北海道電力の泊原発1号機など3案件、国の「脱炭素電源」に選定 - 日本経済新聞
北海道電力の泊原発1号機を含む3案件が、国の長期脱炭素電源として選定された
専門家の視点
この記事が示す実体は、北海道電力が国の「長期脱炭素電源オークション」で泊原発1号機の再稼働や揚水発電、石炭火カのアンモニア混焼転換を落札したという事実です。
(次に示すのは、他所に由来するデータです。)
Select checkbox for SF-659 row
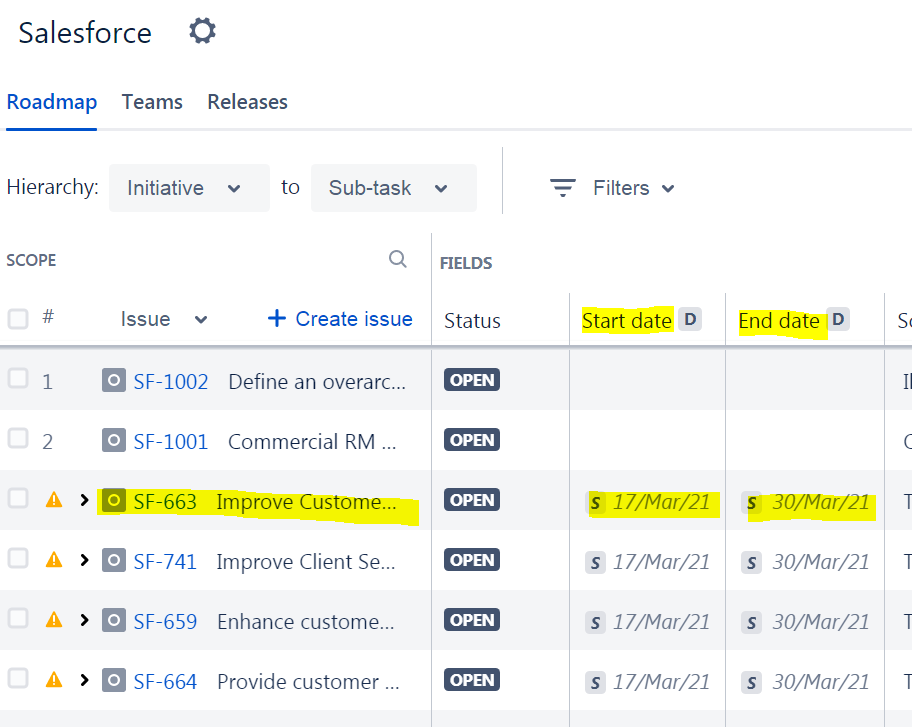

しかし、注目すべきは「原発の再稼働」と「脱炭素」が直結して語られている点です。原発は運転時にCO2を排出しない一方で、廃棄物処理や事故リスク、立地地域の同意といった本来議論すべき要素が記事では完全に省略されています。また、石炭火力からアンモニア混焼への「転換」が脱炭素として認められている点も、アンモニア製造時のCO2排出や供給安定性を考慮すると、真の脱炭素とは言えません。この制度は企業の電源投資を後押しするという目的を持ちますが、固定費の応札額が基準となり、実際のCO2削減効果よりも投資の採算性が優先される構造になっています。つまり、KPIとしての「脱炭素電源容量の確保」が目的化し、手段と目的が倒置している可能性があります。さらに、支援金の原資が電力小売各社の拠出金であり、最終的には国民の電気料金に転嫁されるという利害関係者への影響も記事には記載されていません。読者は「脱炭素に向けた安心材料」という物語に包まれながら、実質的なコスト負担や技術リスクを見落としがちです。日本企業やGX人材は、制度の枠組みに盲従するのではなく、真の脱炭素効果と社会的受容性を多角的に評価する視点が不可欠です。